The Skirball Cultural Center, 2701 N. Sepulveda Blvd., is hosting a new exhibition, “Black is Beautiful: The Photography of Kwame Brathwaite.”

The Skirball is calling the exhibition the first to focus on this key — and until now under-recognized — figure of the second Harlem Renaissance.

“Through more than 40 iconic images, ‘Black Is Beautiful’ will illuminate how in the late 1950s and 1960s, Kwame Brathwaite used his art to popularize ‘Black Is Beautiful,’ now considered one of the most influential cultural movements of that era,” skirball.org says. “During an era when segregation still prevailed across the United States, Brathwaite’s work challenged mainstream beauty standards that excluded women of color.”

The exhibition runs through Sept. 1.

The Skirball is open from noon to 5 p.m. Tuesday through Friday and from 10 a.m. to 5 p.m. Saturday and Sunday. Admission is $12 for adults and $7 for youth 2 to 12.

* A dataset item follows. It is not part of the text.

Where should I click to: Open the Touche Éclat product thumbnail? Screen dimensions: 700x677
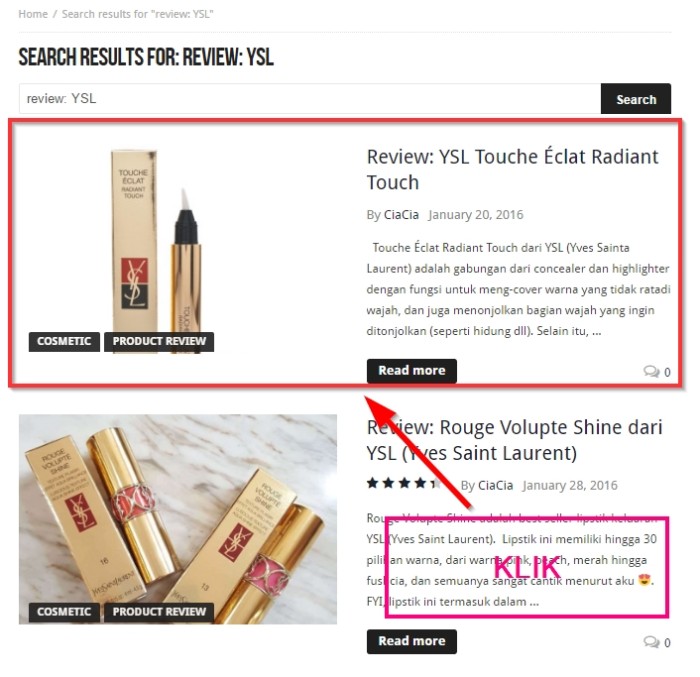click(x=178, y=251)
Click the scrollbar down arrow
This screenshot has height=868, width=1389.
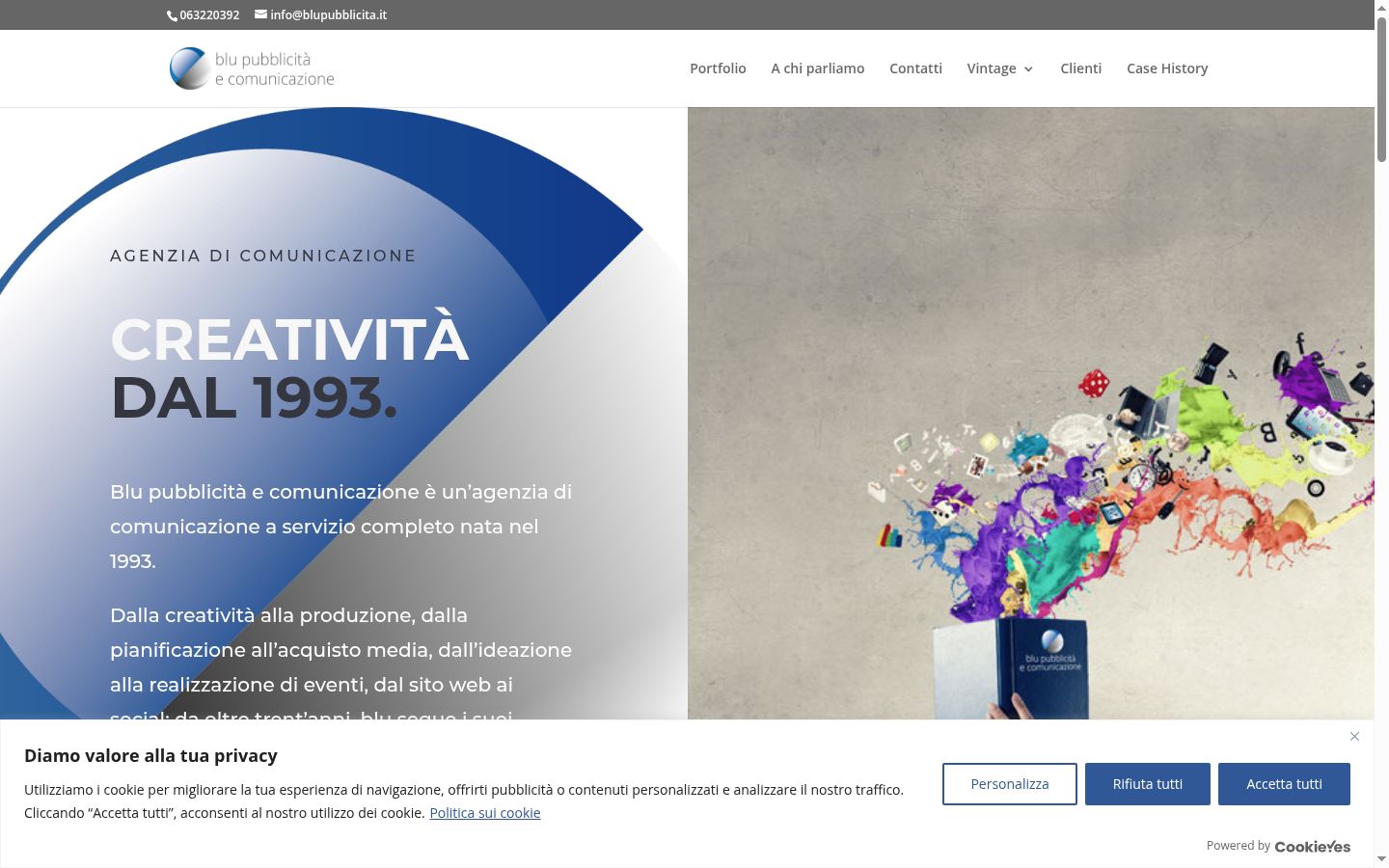click(x=1381, y=859)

Indian Country: The Art of

David Bradley

The Autry Museum, 4700 Western Heritage Way, is presenting an exhibition of work by David Bradley, an artist who blends pop and traditional Native American styles.

His work is described as often being deceptively light, filling viewers with delight even as he implores them to digest his biting commentary.

“Bradley is best known for his keenly observant and witty narratives, which depict the Native experience of tourist and commercial culture in rich detail and bold, saturated colors,” theautry.org says. “Populated by a wide range of characters — from Tonto and the Lone Ranger to Bill and Hillary Clinton, Vincent Van Gogh and Georgia O’Keeffe — Bradley’s work comments on and satirizes a wide range of themes from Hollywood clichés to Native stereotypes, the art market and the racism embedded within them.”

The exhibition runs through Jan. 5.

Admission is $14 for adults, $10 for students and seniors and $6 for children ages 3 to 12.

The Autry is open from 10 a.m. to 4 p.m., Tuesday through Friday and from 10 a.m. to 5 p.m., Saturday and Sunday.